Airplane’s risk is not limited to crashing on the ground. During you’re on board, you might experience another risk that your airplane is hijacked. Today airports give security checks so severely that it’s almost impossible to bring any weapons for hijacking into the inside of airplanes as you may know when you walk through the gates. Despite such strict preventive actions, we have been still seeing some hijackings all over the world. Japan is also unexceptional.

There have been 17 hijackings which happened in Japan(as of 2000). In the 17, most of the cases were political or ideological. On the other hand in the past decade as we see outstanding three hijacking cases, the motives of all the hijackers were not clear.

In the case in 1995, for example, a former banker calling himself a follower of the Aum cult hijacked an airplane for Hokkaido only with a screwdriver. Fifteen hours later after the airplane landed, he was captured by rushing police. He said he wanted to kill the cult's guru, Asahara by releasing him because the guru shifted his responsibility to his followers in the courts for a series of the cult's wrongdoings. Since the hijacker had complicated private troubles and also said at the same time that he wanted to die cool, his true motives are not still sure.

The last case in the 20th century, which occurred in 1999 was incomprehensible as well. A hijacker who had good educational backgrounds found a loophole to bring a kitchen knife into the airplane without passing it through the walk gate. The demand of his intellectual trial was the desire to pilot the airplane. His dream in the childhood had been achieved for a short time. But no sooner the hijacker griped the control stick, than the airplane nose dove to 200 meters from the ground. Seeing his miss control the crew including the vice pilot held him down. Unfortunately the pilot was killed for his struggle not to give the control to the hijacker. This was the first time to be victimized in the past hijacking cases. Thanks to the brave pilot and the great efforts by the Japanese aviation industry to secure the passenger's safety, amazingly no airplane passenger has been victimized in the history of the Japanese hijacking.

However, it's premature to jump on the conclusion that the Japanese air is the safest in the event of hijacking. Japan once before put the rest of the world into a dangerous situation when a Japanese airplane was hijacked by the student terrorist group, the Red Army in 1977. The hijackers demanded the government that it pay six million dollars and release the members of the group behind bars in exchange with the hostages.
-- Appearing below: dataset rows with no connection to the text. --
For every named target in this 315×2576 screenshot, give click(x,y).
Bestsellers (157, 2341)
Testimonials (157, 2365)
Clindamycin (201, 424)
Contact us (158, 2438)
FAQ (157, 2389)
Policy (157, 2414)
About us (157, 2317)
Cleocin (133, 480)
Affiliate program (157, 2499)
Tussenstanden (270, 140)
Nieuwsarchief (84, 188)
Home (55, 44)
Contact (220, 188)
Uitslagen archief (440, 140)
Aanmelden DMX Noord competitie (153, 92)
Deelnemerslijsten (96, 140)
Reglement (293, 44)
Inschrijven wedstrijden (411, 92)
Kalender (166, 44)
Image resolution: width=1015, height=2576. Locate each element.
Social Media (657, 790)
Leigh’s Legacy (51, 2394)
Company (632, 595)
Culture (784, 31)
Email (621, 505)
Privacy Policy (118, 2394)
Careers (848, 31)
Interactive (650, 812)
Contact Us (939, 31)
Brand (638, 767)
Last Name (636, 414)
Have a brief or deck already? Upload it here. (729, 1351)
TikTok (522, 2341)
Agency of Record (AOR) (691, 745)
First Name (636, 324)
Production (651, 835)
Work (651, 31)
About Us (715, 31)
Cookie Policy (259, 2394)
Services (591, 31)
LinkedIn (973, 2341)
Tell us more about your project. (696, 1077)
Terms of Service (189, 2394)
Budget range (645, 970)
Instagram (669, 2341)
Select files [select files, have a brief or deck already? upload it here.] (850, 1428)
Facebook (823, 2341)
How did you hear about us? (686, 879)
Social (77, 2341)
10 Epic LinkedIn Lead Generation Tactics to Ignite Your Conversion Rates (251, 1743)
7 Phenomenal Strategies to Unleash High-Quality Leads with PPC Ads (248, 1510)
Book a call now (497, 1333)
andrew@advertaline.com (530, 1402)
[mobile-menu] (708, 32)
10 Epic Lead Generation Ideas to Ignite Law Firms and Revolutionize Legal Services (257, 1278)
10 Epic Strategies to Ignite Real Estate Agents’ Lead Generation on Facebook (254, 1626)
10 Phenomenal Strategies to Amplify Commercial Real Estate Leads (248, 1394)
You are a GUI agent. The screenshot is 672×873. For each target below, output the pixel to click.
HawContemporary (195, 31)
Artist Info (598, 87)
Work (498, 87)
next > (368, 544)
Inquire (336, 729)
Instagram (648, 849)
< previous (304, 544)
The Prime Minister at that time accepted the demands by saying that human life was heavier than the earth. The government had to think of the passengers' life first, but simultaneously gave the impression that hijacking Japanese airplanes would be successful to potential hijackers. Of course there are some steps to deal with hijackers. As long as we see foreign deal with hijacking cases, they don't compromise with hijackers. To see the French authority rushing special teams into the airplane immediately in the recent worldwide case happened in 1997, we have to take rigid attitudes against hijackers.